Pubblico dentro la musica con l’effetto stereo del coro in galleria, ma anche dell’orchestra in mezzo alla sala diretta con mano sicura da Jean-Luc Tingaud capace di restituire tutte le sfumature della partitura che parte leggera con un basso-baritono buffo a tenere le fila della prima parte (sul modello della Linda di Chamounix per intenderci) e trascolora piano piano nel dramma sino al tragico e commovente finale. Una sfida, certo, perché l’interpretazione è tutta da costruire dato che L’Ange si ascolta per la prima volta. Sfida che il direttore vince alla grande grazie a una lettura raffinata e sontuosa, capace di scavare nelle pieghe melodiche di Donizetti, di dispiegarle nella loro bellezza e di restituire le oasi incantante della scrittura. Che è una scrittura matura, sfaccettata e complessa, drammaturgicamente efficace nel ritmo impresso al racconto e nello scavo psicologico dei personaggi, prototipi di un’umanità che lo sguardo “sociologico” di Donizetti ha sempre saputo raccontare.
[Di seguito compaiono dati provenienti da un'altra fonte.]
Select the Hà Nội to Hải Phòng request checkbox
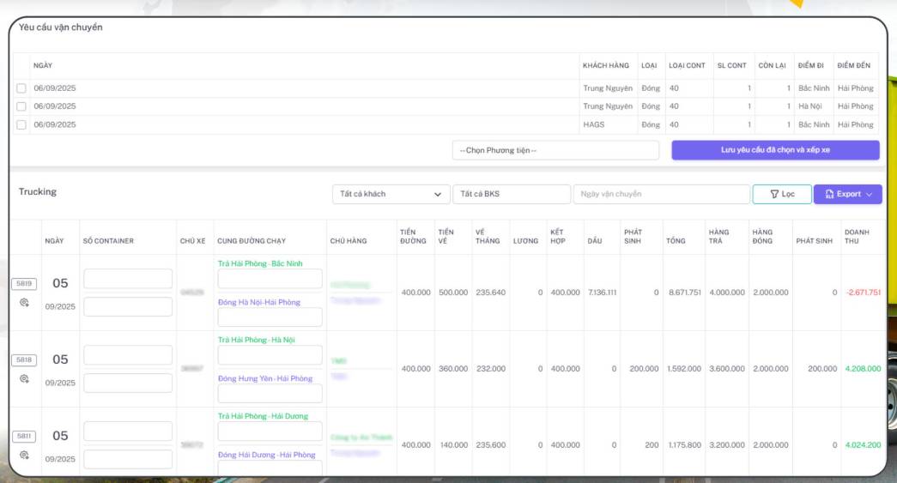The image size is (897, 483). coord(21,106)
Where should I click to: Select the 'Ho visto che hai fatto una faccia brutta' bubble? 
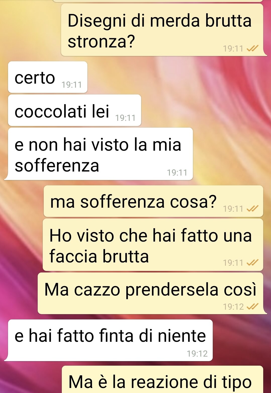click(153, 245)
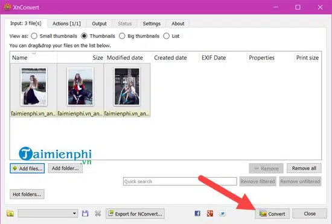This screenshot has width=332, height=224.
Task: Focus the Quick search field
Action: [180, 181]
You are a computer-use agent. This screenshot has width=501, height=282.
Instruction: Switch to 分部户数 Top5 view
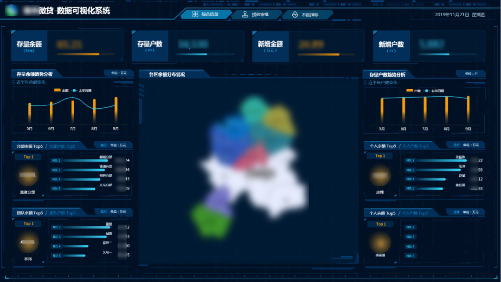point(62,146)
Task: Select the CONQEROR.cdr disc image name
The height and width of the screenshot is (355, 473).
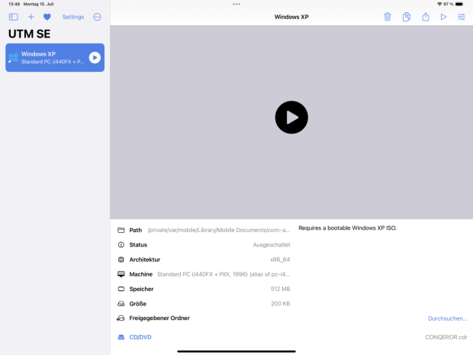Action: coord(446,337)
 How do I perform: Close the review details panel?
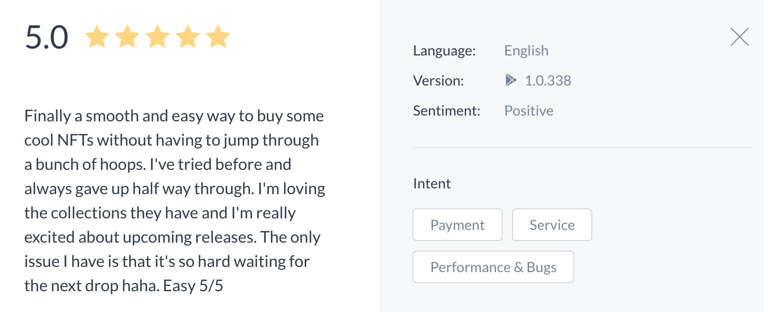(x=740, y=37)
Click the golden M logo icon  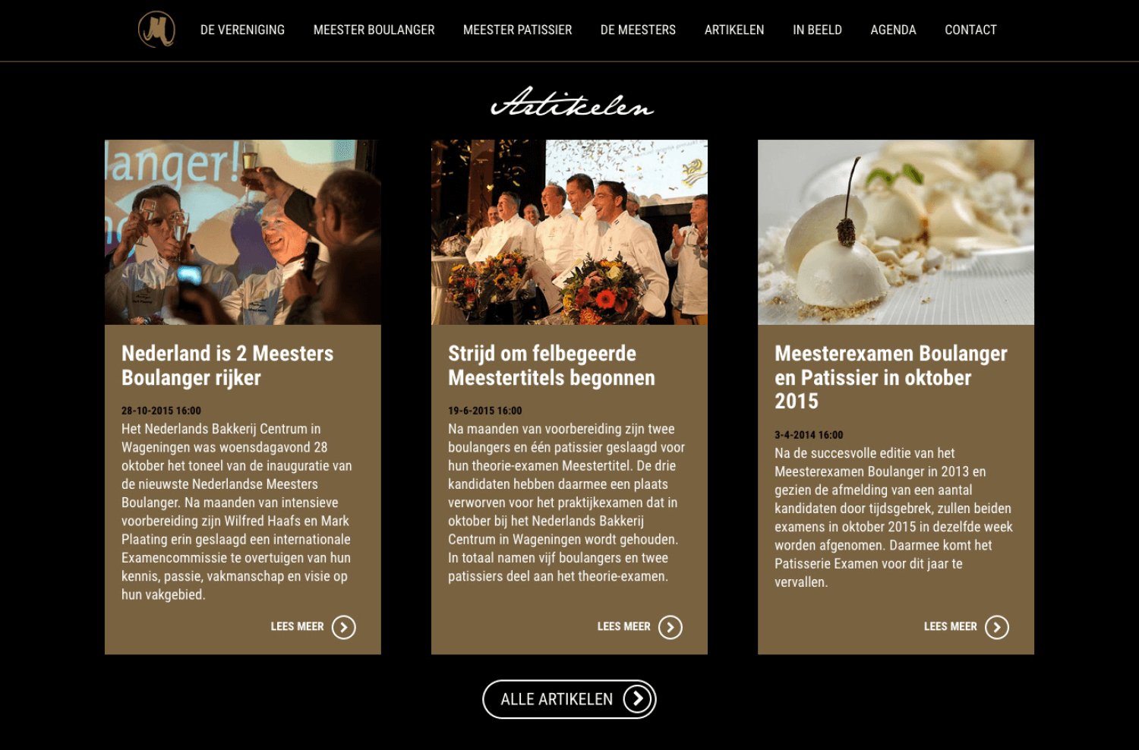pos(156,30)
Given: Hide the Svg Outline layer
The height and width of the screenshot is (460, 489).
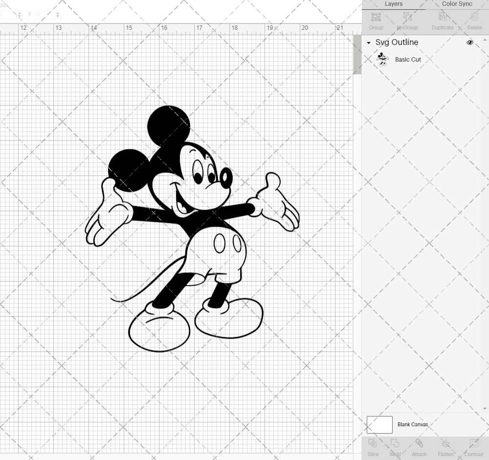Looking at the screenshot, I should (x=469, y=43).
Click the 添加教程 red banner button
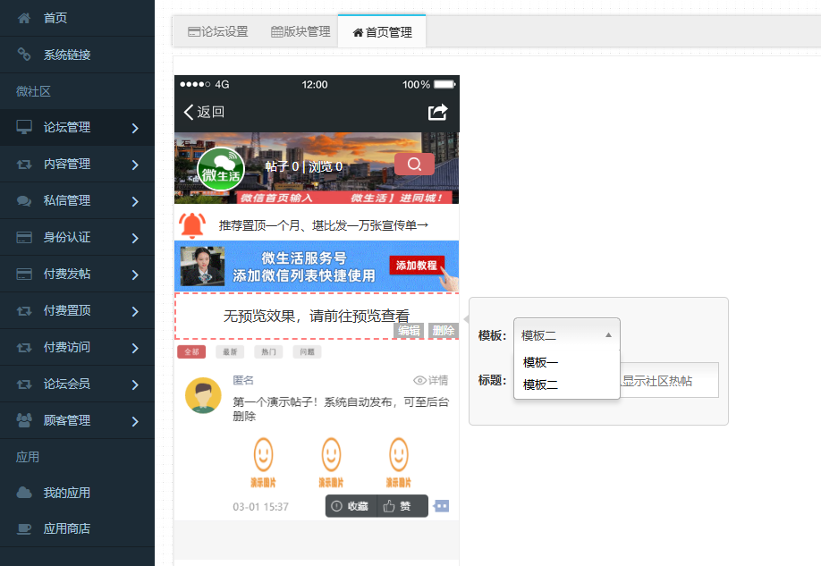821x566 pixels. coord(417,266)
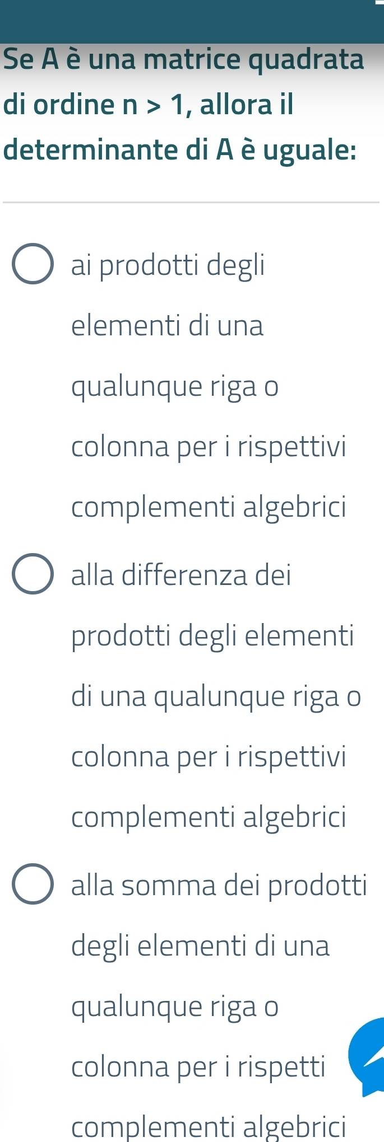Pick the 'alla somma dei prodotti' radio option
This screenshot has height=1142, width=384.
click(x=33, y=884)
Un capolavoro ritrovato, dunque, restituito al meglio anche dai cantanti, in scena senza rete di protezione perché su un palco a 360 gradi. Sylvia è una musicalissima e dolente (nel canto e nella figura) Lidia Fridman, voce scura e avvolgente (e non puoi non pensare alla Leonora affidata, nella Favorita, a un mezzosoprano), tecnica e cuore per disegnare i tormenti di una donna che da subito appare vittima di un potere più grande di lei. Modernissimo, qui, Donizetti nel mettere in musica wuella che oggi sarebbe una denuncia alla #metoo. Leone ha lo squillo generoso e limpido di Konu Kim, voce fascinosa, capacità di emozionare con un canto che, affinando ulteriormente la tecnica, non potrà che guadagnare in bellezza. Don Fernad ha l’autorevolezza vocale di Florian Sempey, baritono dalla perfetta linea musicale che scolpisce la parola e la fa diventare azione. Il personaggio buffo, anche tragicomico di Gaspar è reso con misura e gusto da Roberto Lorenzi, il monaco è un puntuale Federico Benetti.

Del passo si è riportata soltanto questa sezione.